Stored data
========

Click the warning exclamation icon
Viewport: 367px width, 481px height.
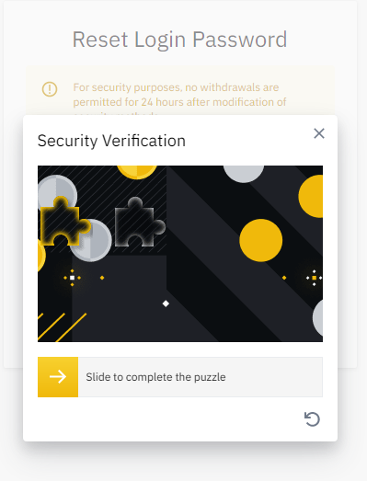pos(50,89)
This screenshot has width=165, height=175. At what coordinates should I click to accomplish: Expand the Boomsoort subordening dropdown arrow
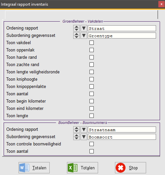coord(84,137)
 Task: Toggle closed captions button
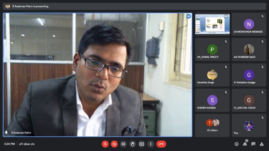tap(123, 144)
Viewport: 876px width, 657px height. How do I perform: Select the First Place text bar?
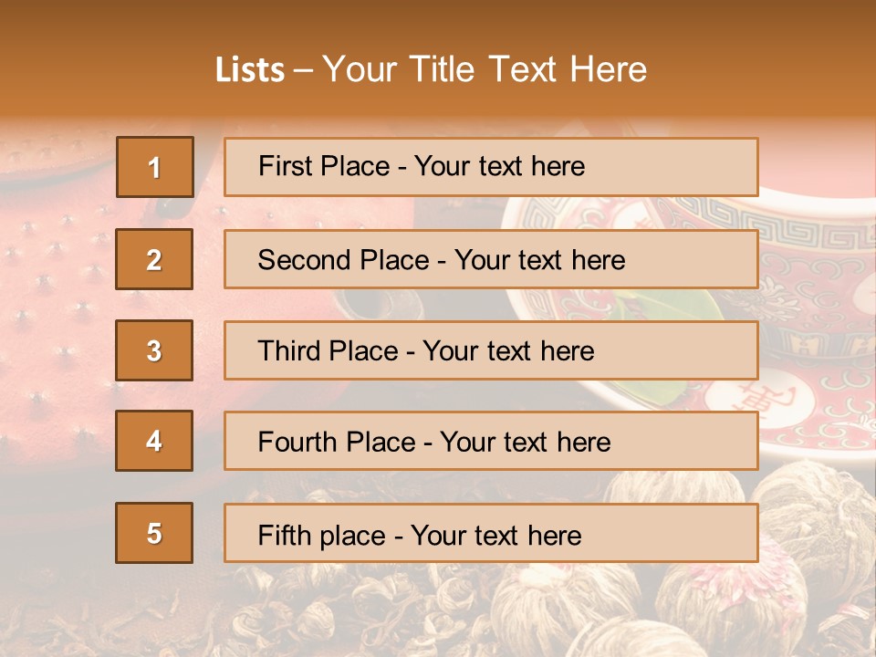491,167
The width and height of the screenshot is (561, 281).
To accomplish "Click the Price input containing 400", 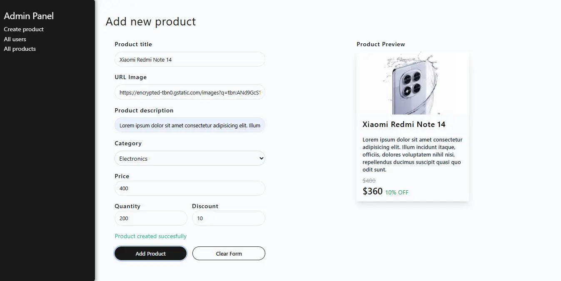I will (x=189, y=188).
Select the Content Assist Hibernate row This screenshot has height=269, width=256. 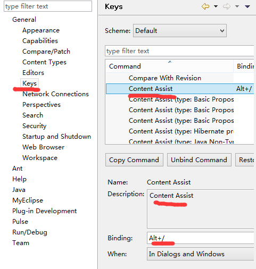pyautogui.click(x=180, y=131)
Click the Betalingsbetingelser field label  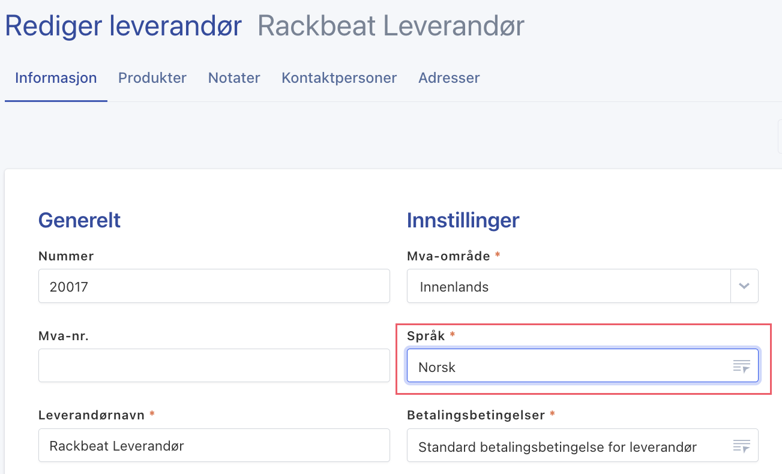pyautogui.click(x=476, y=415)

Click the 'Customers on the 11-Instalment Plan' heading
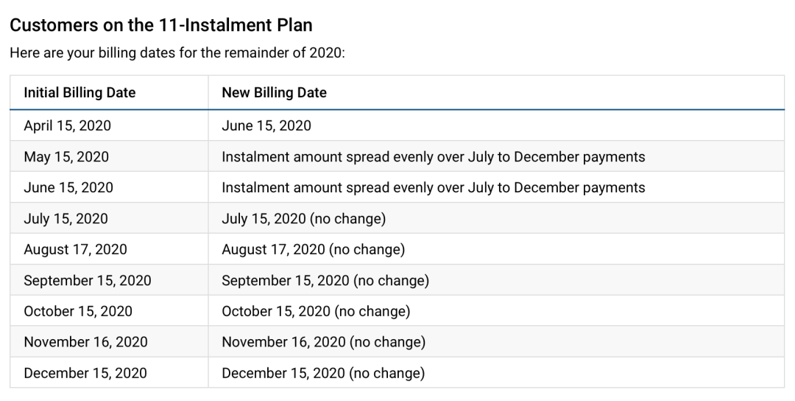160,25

========

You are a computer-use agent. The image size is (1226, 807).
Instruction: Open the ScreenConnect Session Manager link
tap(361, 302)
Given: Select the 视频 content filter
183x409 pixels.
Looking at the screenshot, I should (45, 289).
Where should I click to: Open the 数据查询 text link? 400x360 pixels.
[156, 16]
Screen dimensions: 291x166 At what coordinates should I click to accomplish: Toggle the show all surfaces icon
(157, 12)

========

### Task to complete
What lines above run from the one with "Task: Toggle closed captions button" to the one with "The width and"? Give them again exactly, ends included, and leave the pictures out.

### Answer to this problem
 Task: Toggle closed captions button
tap(123, 144)
Viewport: 876px width, 657px height. How do I perform: Select the First Place text bar?
491,167
The width and height of the screenshot is (561, 281).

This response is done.